Objective.
Rewrite the part of the records that opens with the line containing "Task: Expand the 申诉 dropdown chevron" and closes with the line containing "Task: Open the Mask 1 three-dot options menu", both lines included, reproducing every line with the requests unchanged. Shift every coordinate in the answers by adding 14 to it.

Records to use.
┌────────

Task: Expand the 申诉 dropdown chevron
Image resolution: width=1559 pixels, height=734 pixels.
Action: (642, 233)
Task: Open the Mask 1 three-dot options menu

└────────
┌────────

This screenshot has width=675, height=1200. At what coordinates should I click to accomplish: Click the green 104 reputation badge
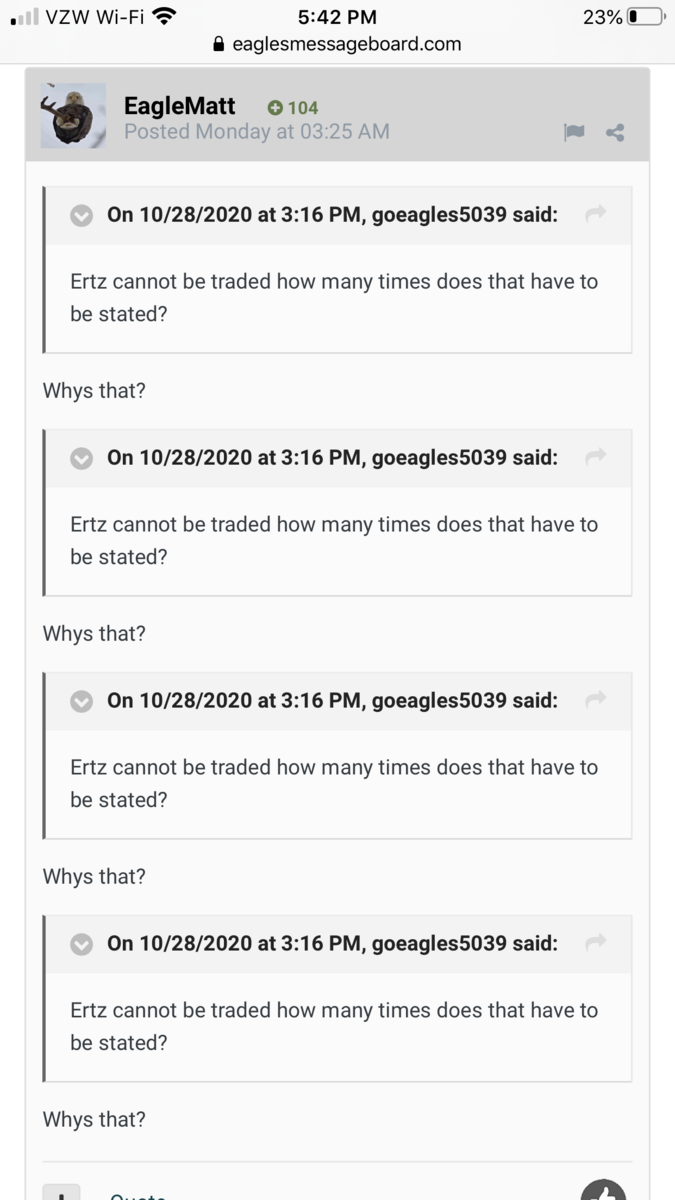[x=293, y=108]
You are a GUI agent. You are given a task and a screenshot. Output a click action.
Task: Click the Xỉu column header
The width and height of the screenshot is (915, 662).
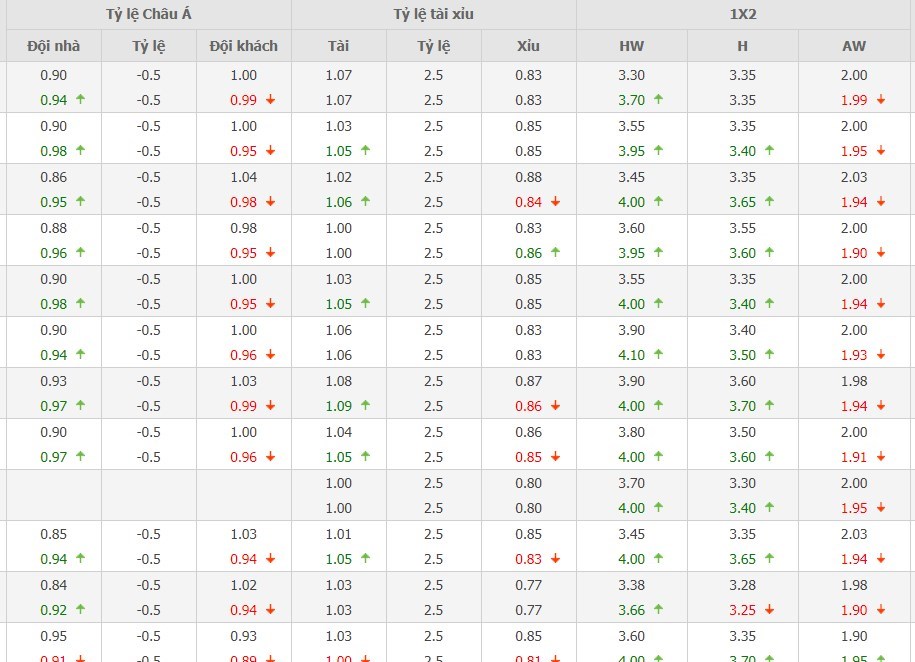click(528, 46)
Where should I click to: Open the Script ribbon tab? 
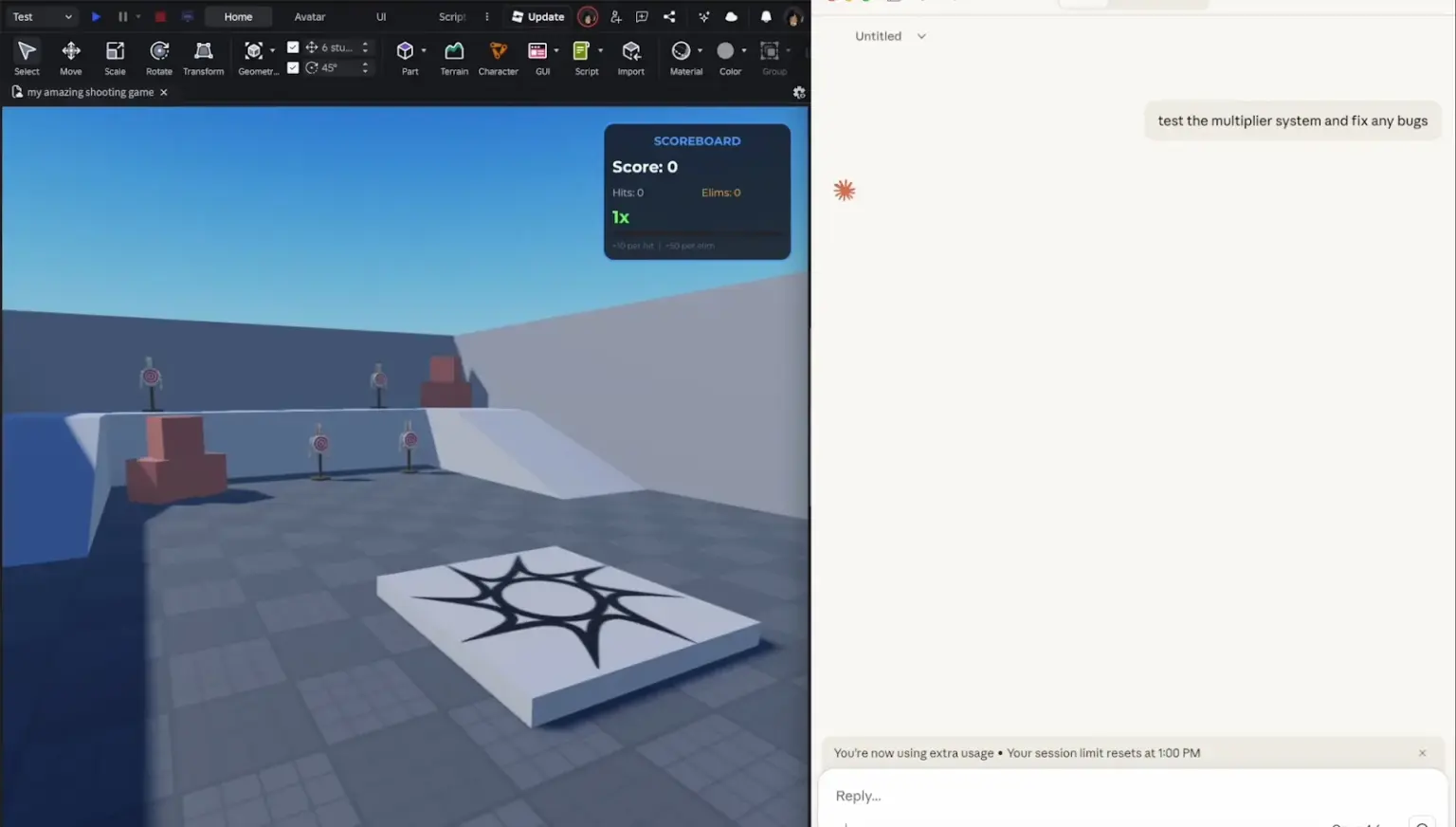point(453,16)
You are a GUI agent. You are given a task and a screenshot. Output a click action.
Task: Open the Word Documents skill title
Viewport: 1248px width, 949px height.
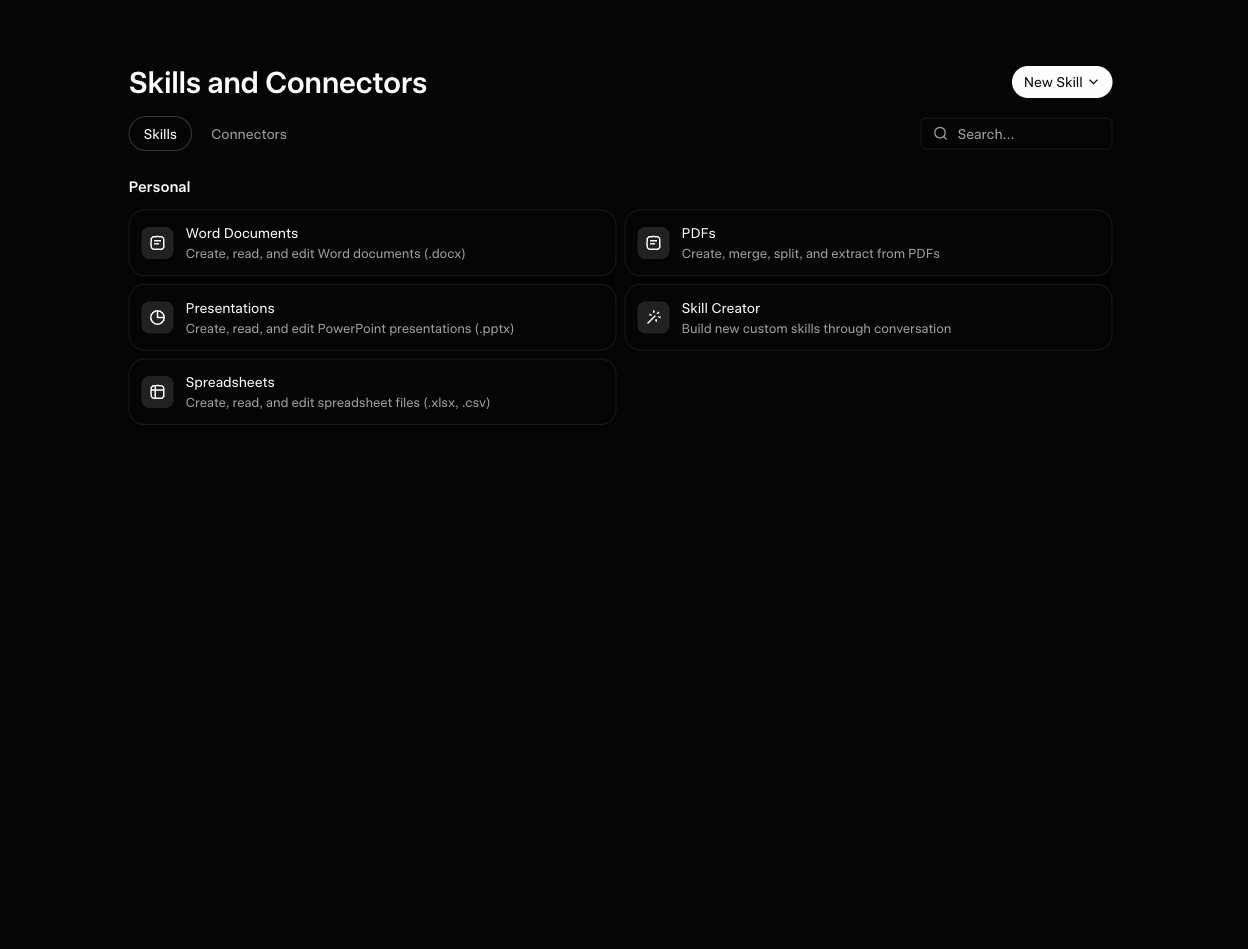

└────────
┌────────

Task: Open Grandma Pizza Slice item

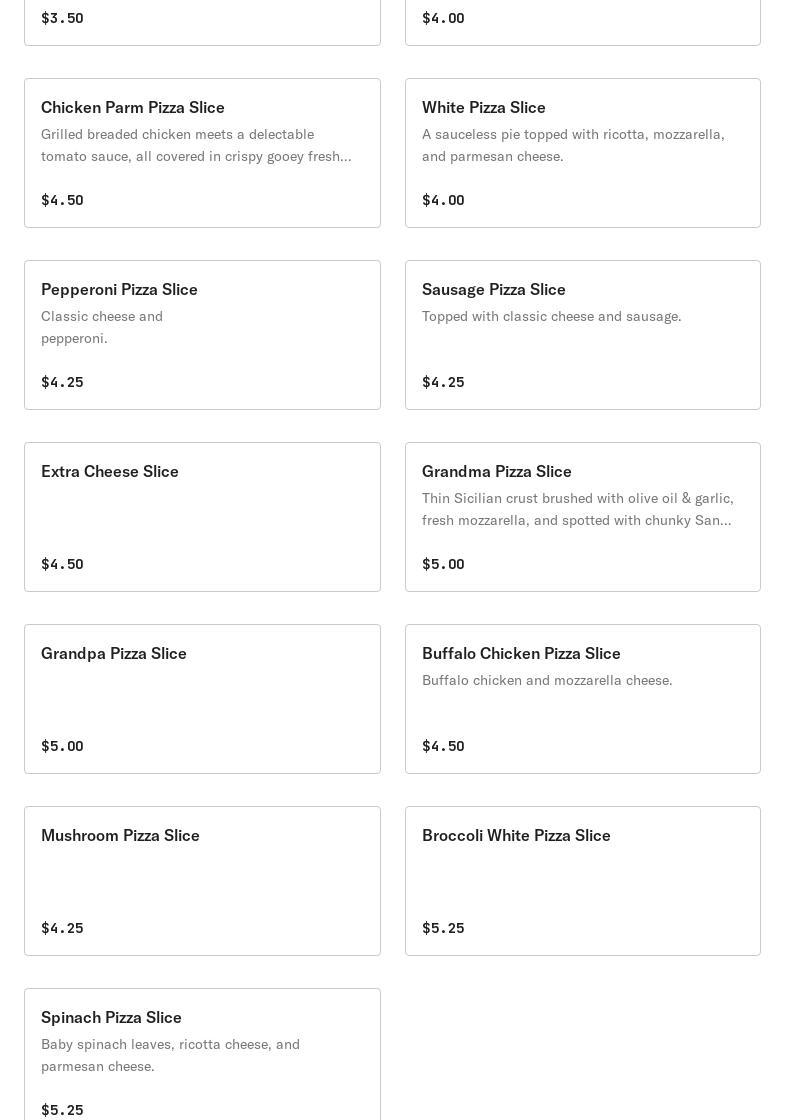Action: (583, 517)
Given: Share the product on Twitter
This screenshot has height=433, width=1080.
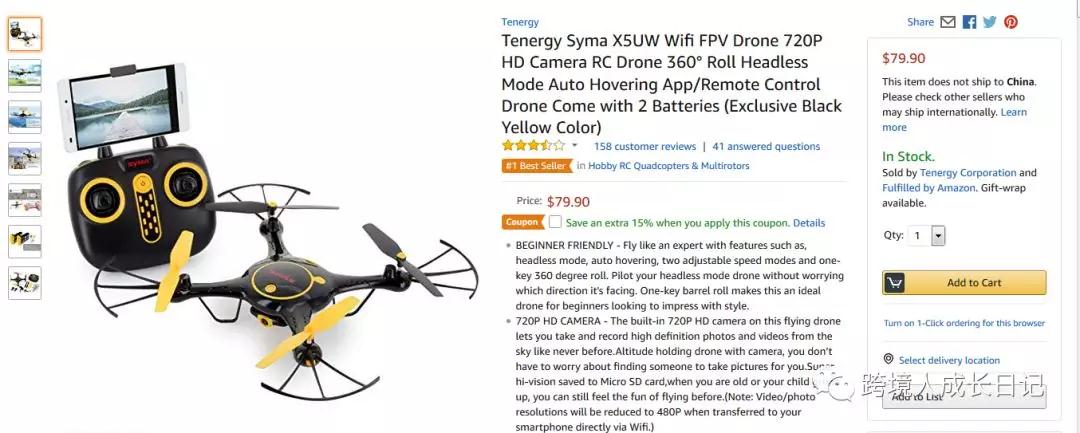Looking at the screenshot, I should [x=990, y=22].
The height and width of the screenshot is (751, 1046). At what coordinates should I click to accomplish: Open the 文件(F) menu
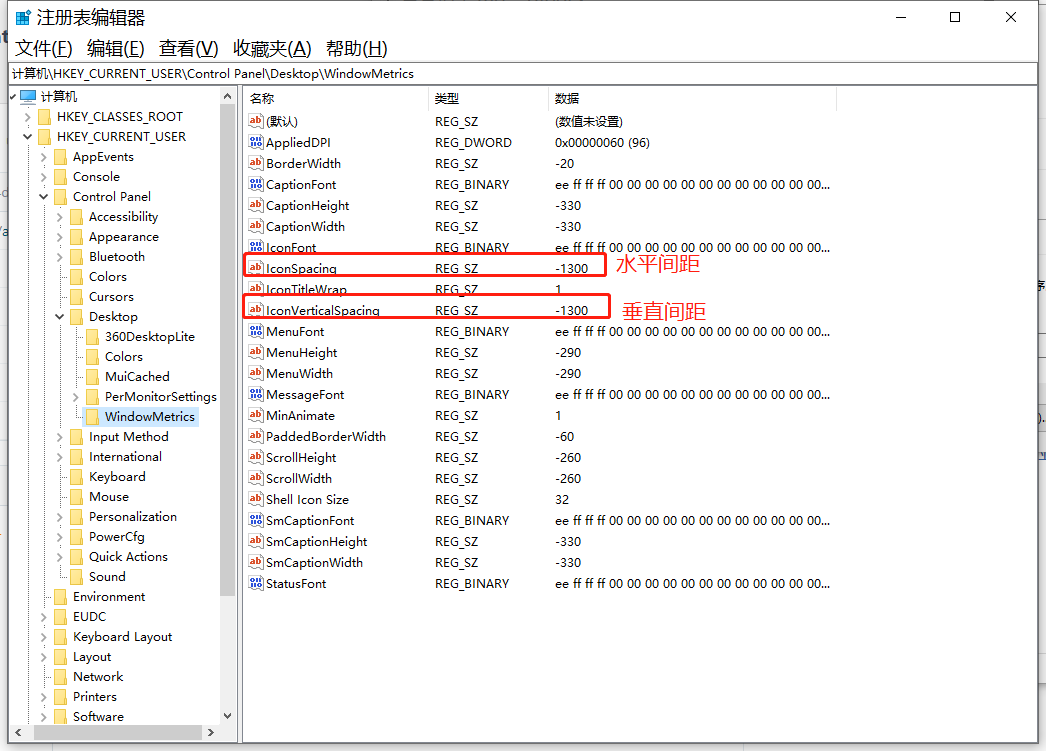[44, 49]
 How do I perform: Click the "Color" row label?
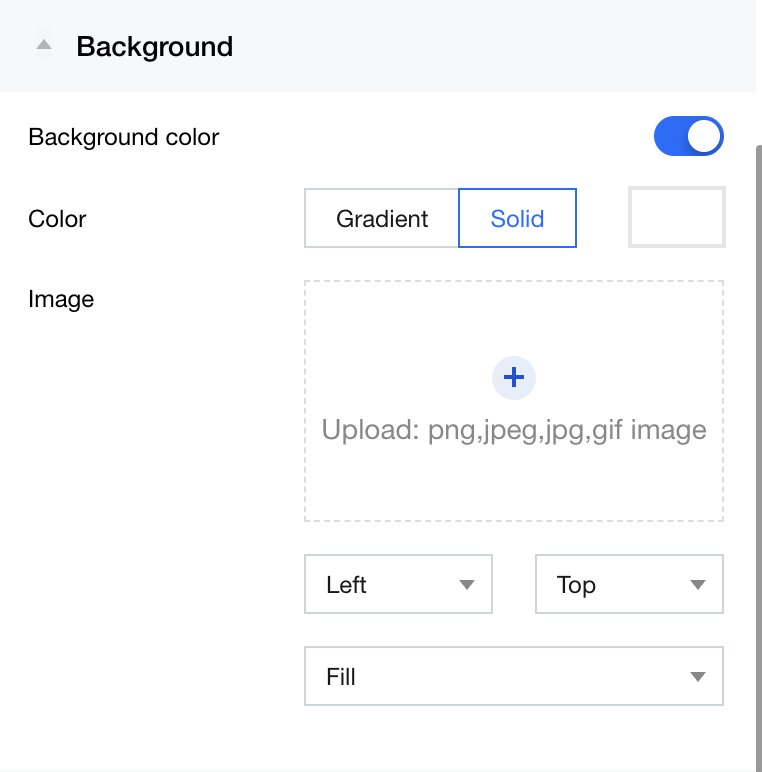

└────────

Task result.
Task: Expand the 申诉 dropdown chevron
Image resolution: width=1559 pixels, height=734 pixels.
Action: (656, 247)
Task: Open the Mask 1 three-dot options menu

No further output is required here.